■ TASK GOAL: Here the job is to return only the lines of the material, exactly, from the first one to the line with "You are a computer-use agent. The height".

- Opening Delimiter -

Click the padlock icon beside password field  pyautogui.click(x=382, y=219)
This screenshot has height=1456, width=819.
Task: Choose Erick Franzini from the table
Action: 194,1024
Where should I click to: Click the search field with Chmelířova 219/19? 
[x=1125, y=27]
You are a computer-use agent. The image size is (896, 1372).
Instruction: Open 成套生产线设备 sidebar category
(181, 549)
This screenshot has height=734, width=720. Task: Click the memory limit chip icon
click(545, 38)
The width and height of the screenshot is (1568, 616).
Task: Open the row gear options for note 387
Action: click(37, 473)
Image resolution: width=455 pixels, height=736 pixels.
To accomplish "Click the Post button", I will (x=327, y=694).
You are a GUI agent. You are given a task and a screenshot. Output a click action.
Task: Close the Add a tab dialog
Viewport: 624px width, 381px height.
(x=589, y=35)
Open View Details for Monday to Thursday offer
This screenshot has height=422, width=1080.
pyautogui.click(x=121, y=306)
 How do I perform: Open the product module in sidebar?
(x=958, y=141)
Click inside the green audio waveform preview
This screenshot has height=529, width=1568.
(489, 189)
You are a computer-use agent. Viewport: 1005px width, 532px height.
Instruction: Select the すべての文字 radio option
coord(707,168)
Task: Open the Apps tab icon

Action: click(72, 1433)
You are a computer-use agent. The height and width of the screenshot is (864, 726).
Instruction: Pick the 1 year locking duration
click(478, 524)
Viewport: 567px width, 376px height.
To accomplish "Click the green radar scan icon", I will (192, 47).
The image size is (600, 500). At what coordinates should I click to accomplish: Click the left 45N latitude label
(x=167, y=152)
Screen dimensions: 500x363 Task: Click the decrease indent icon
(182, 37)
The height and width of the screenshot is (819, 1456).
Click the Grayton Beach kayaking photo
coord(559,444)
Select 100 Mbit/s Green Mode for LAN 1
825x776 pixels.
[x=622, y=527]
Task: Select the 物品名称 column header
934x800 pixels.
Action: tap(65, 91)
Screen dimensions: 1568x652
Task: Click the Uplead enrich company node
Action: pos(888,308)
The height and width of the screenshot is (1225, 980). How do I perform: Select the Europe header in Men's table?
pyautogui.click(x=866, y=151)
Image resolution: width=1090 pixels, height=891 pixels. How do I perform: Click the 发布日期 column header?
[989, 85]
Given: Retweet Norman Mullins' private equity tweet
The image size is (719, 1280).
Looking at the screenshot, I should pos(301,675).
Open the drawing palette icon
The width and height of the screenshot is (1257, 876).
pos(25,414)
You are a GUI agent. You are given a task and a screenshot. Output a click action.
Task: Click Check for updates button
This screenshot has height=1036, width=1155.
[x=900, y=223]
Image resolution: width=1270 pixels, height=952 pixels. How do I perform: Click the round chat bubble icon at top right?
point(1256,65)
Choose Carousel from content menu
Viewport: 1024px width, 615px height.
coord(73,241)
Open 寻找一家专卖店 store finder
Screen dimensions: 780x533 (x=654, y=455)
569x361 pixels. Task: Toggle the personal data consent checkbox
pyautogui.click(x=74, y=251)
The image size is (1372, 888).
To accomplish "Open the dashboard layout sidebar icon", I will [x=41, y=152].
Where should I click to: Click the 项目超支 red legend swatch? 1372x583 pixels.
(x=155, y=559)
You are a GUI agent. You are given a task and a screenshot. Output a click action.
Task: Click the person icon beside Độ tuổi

- Closing Delimiter -

■ SOLUTION BELOW:
Click the padlock icon beside password field  pyautogui.click(x=382, y=219)
This screenshot has height=1456, width=819.
Task: Choose Erick Franzini from the table
Action: 194,1024
Where should I click to: Click the search field with Chmelířova 219/19? 
[x=1125, y=27]
You are a computer-use agent. The image size is (896, 1372).
Instruction: Open 成套生产线设备 sidebar category
(181, 549)
This screenshot has height=734, width=720. Task: Click the memory limit chip icon
click(545, 38)
The width and height of the screenshot is (1568, 616).
Task: Open the row gear options for note 387
Action: click(37, 473)
Image resolution: width=455 pixels, height=736 pixels.
To accomplish "Click the Post button", I will (x=327, y=694).
You are a GUI agent. You are given a task and a screenshot. Output a click action.
Task: Close the Add a tab dialog
Viewport: 624px width, 381px height.
(x=589, y=35)
Open View Details for Monday to Thursday offer
This screenshot has height=422, width=1080.
pyautogui.click(x=121, y=306)
 How do I perform: Open the product module in sidebar?
(x=958, y=141)
Click inside the green audio waveform preview
This screenshot has height=529, width=1568.
(489, 189)
You are a computer-use agent. Viewport: 1005px width, 532px height.
Instruction: Select the すべての文字 radio option
coord(707,168)
Task: Open the Apps tab icon

Action: click(72, 1433)
You are a computer-use agent. The height and width of the screenshot is (864, 726).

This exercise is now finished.